You can read the full findings for yourselves, but key points were:

  • The average amount [of lessons with an ADI] was 52 hours, but half of the candidates had less than 40 hours of professional instruction. In Cohort I, the average was 31 hours.
  • The total driving experience for [test] passers averaged 67 hours [in Cohort II), compared with 49 hours in Cohort I.
  • In the first six months after the practical test, nearly two in ten respondents (19%) reported having an accident and seven in ten respondents (70%) reported having a near accident. As new drivers gained experience, the number of accidents they reported decreased and the severity of accidents increased.
  • The introduction of the hazard perception test was associated with some reduction in subsequent accident liability in the first year of driving, depending on the type of accident. For reported nonlow-speed accidents on a public road where the driver accepted some blame, the accident liability of those who had taken the hazard perception test was significantly lower than those who had not.
  • The higher the score achieved in the hazard perception test, the lower the accident liability for some types of accidents in the first year of driving.

If you read the bulk of the report, it is explained that following the introduction of HPT, more time was spent by candidates studying for the Theory Test (TT), and there was an increased use of visual materials. This detail alone is completely overlooked by the aforementioned naysayers, and yet it clearly implies that the HPT has made candidates think more about what they are doing. The report then adds:

Multivariate analysis showed that the introduction of the hazard perception test was associated with a reduction in subsequent accident liability for some types of accident in the first year of driving. The size of the effect varies with the type of accident.

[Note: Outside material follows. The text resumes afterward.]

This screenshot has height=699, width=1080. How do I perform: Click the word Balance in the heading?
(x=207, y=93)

The naysayers will be totally lost with this statement, but what it is saying is that there was a distinct statistical reduction in some types of accident following introduction of the HPT. It goes on to explain:

For reported non-low-speed accidents on a public road where the driver accepted some blame, accident liability for the first year of
those who had taken the hazard perception test was significantly lower than that of those who had not. There is also a predictive relation between the hazard perception score and levels of reported accidents in the first year, suggesting that there is scope for reducing accidents by improving hazard perception skills.

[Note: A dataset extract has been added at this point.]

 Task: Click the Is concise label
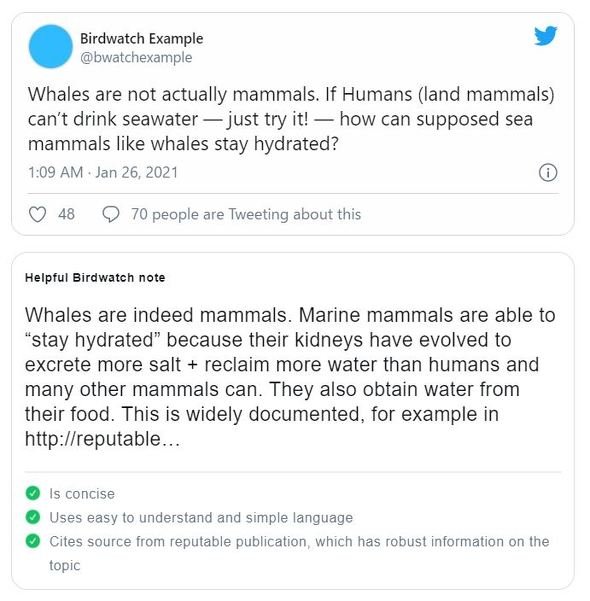[82, 494]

When something is “significantly” lower you cannot simply discount it just because you don’t understand it, or because you have some existing prejudice to defend. In conclusion, the report states:

Cohort II also provides the first persuasive evidence of a safety benefit associated with the introduction of hazard perception testing in the driver testing regime. The results suggest that the better people are at identifying hazards in the test, the better they are at avoiding accidents in future.

With that, it is simply stating fact – the evidence is right there – yet it doesn’t make any direct claims because, as already mentioned, the topic is far too complex for that.

I have said before that even in the worst possible case, the HPT would have had a neutral effect, However, it is hard to imagine that it would have had no effect at all – the fact that prior to it, there was nothing except what a pupil learned on lessons, whereas now there is the lessons AND the HPT. Certainly the HPT will not have had a negative effect, or increased accident rates, although I remember some idiot trying to claim this a couple of years ago.

I don’t believe for a second that every positive thing is down to the introduction of HPT. Every pupil is different, and pupils as a whole in 2014 are different to those in 1998, and those in turn were different to those from 1988. However, you’d have to be a completely biased moron to try and dismiss the results as providing no support whatsoever for HPT.

HPT is better than nothing. And the results from Cohort II clearly support this.